Riprese a parlare, ma non più con la sua voce. Era la voce
di un’altra persona.
Sembrava la voce di un uomo, o di qualcosa che assomigliava
a un uomo. Una voce vibrante, profonda, roca, quasi sibilante.
«Lascia stare la
ragazza, dottor Velthur Laran!».
«Thymrel…. cosa stai dicendo?».
«Non sono Thymrel! Ti
ho detto di lasciar stare la ragazza, smettila di farle domande!».
Velthur, ammutolito dallo stupore, guardò verso i tre
spettatori dell’esperimento, mentre stavano accorrendo nella sala altri membri
della famiglia, richiamati dall’urlo.
Larsin lo guardò con il terrore dipinto in volto, Syndrieli
si era coperta le mani e mormorava “è impazzita! Me l’ha rovinata, quel maledetto
miscredente!”.
Sua madre le diceva di calmarsi e Larsin cercava di
tranquillizzare gli altri parenti che sopraggiungevano.
Velthur si sentì come se fosse stato sul punto di
precipitare da un burrone, poi trovò il coraggio di riprendere in mano la situazione.
«Se non sei Thymrel, chi sei?».
«Non ti riguarda. Non
ti deve interessare. Ci basta che lasci stare la ragazza. Non le devi chiedere
più niente. Non abbiamo niente altro da dirti.

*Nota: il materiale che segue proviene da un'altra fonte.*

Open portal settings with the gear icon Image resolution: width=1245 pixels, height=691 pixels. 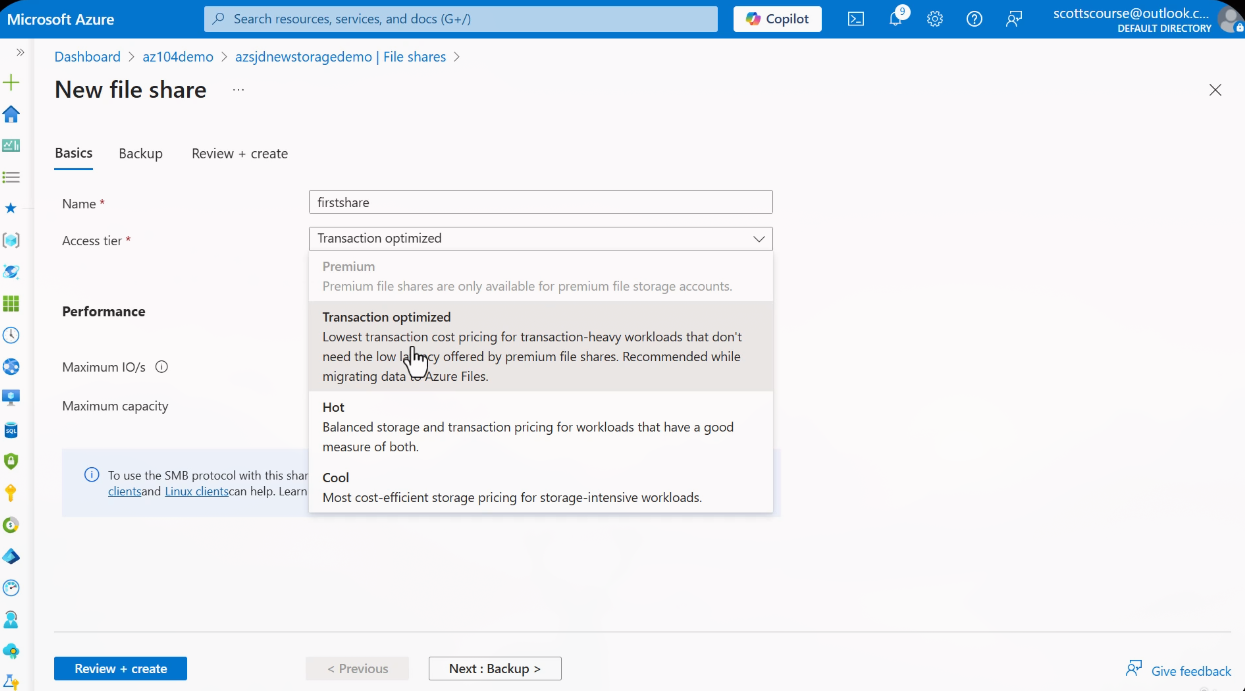pyautogui.click(x=934, y=18)
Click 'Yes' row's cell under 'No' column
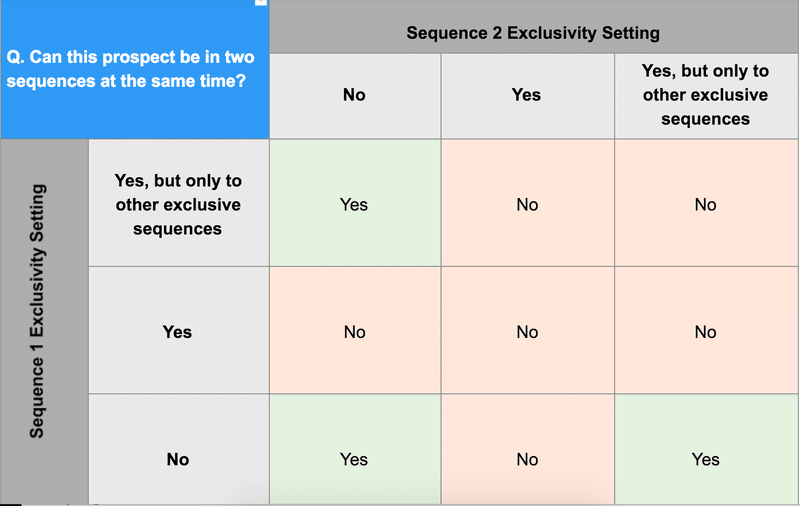 [x=355, y=330]
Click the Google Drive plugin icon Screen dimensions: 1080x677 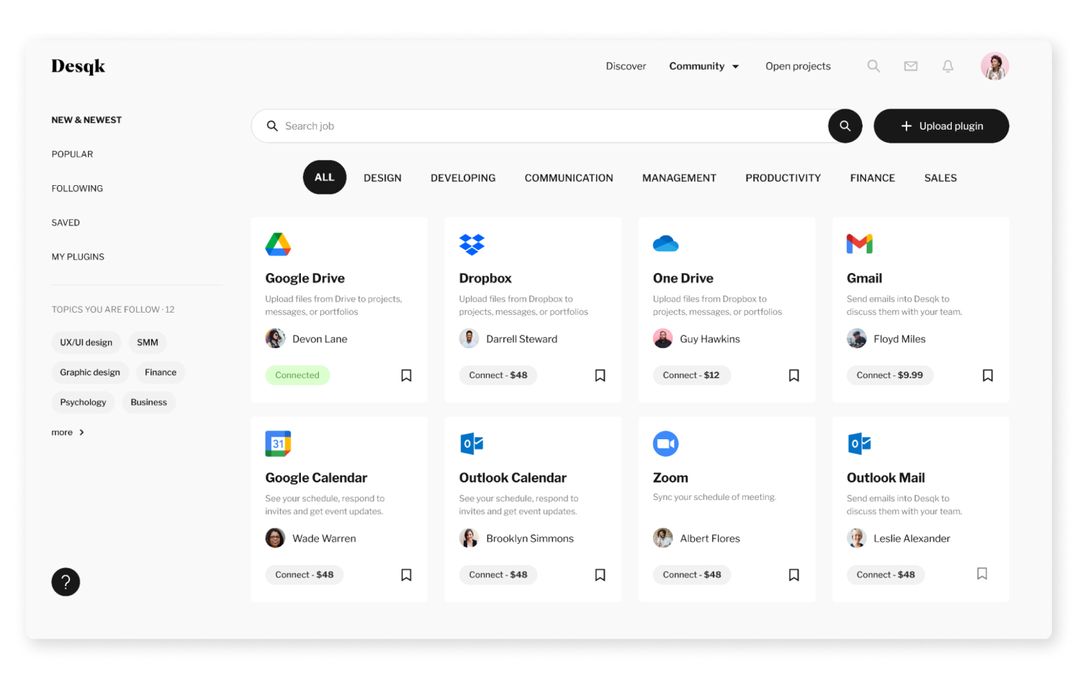coord(277,243)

Non insistere, è meglio per te e
per tutti».
«Voglio sapere chi sei, dimmelo».
Silenzio.
Poi Thymrel si riscosse. Il suo sguardo era tornato normale,
e anche la sua voce.
«Dottore, non è servito a niente, mi pare….».
Velthur tirò un sospiro di sollievo. O meglio, un mezzo
sospiro di sollievo. Non c’era molto di cui sollevarsi.
«Thymrel….. sì, mi dispiace, ma l’ipnosi non sembra essere
riuscita molto bene».
«E perché sono tutti qui a guardami in quel modo?».
Velthur fece il gesto ad Arinthi di mandarli tutti via.
«Ah, niente… per un attimo ti sei lamentata in modo strano e
loro sono venuti a vedere cosa è successo….».
«Ma ho detto qualcosa, per caso? Io non mi ricordo niente».
«Eri in trance, Thymrel. Per questo adesso non ti ricordi,
ma ti assicuro che non hai detto niente di utile. Hai raccontato delle cose
troppo confuse per riuscire a capirci qualcosa…. mi spiace».
Rimise lo specchio dentro la sua borsa, e fece per
andarsene, fingendo una calma che non aveva.
«Non vorrete andarvene così, dottore. Dobbiamo pur parlare
di questo….» gli disse Arinthi.
«Sì, certo, Signora Madre. Ma non qui, lasciamo riposare
Thymrel».
Il dottore fece segno di andare in un’altra parte della casa
tutti e quattro per parlare di quello che era successo.
«È posseduta da un demone!» gli disse Arinthi per prima
cosa.
«Noi medici lo chiamiamo sdoppiamento di personalità.
Succede con una certa frequenza con i pazienti in trance ipnotica. È come se ci
fosse dentro di loro un’altra persona che parla con un’altra voce e si comporta
in modo diverso, ma non è così».
«Voi non credete nei demoni, ecco tutto! Ma io so che è
posseduta da un demone, e che devo farla esorcizzare!».
«Voi non farete niente del genere. Farle credere di essere
posseduta sarebbe proprio quello che le servirebbe per farla stare peggio!».
«Ma voi avete sentito quella voce spaventosa con cui ha
parlato! Non era lei! Era qualcosa di spaventoso, di minaccioso! Non può non
essere invasata da uno spirito maligno!».
«Quello che abbiamo sentito non è uno spirito maligno!».
«E se tornasse fuori, dottore? Se dovesse di nuovo parlare
con quella voce? Cosa dovremmo fare? Lasciarla stare?».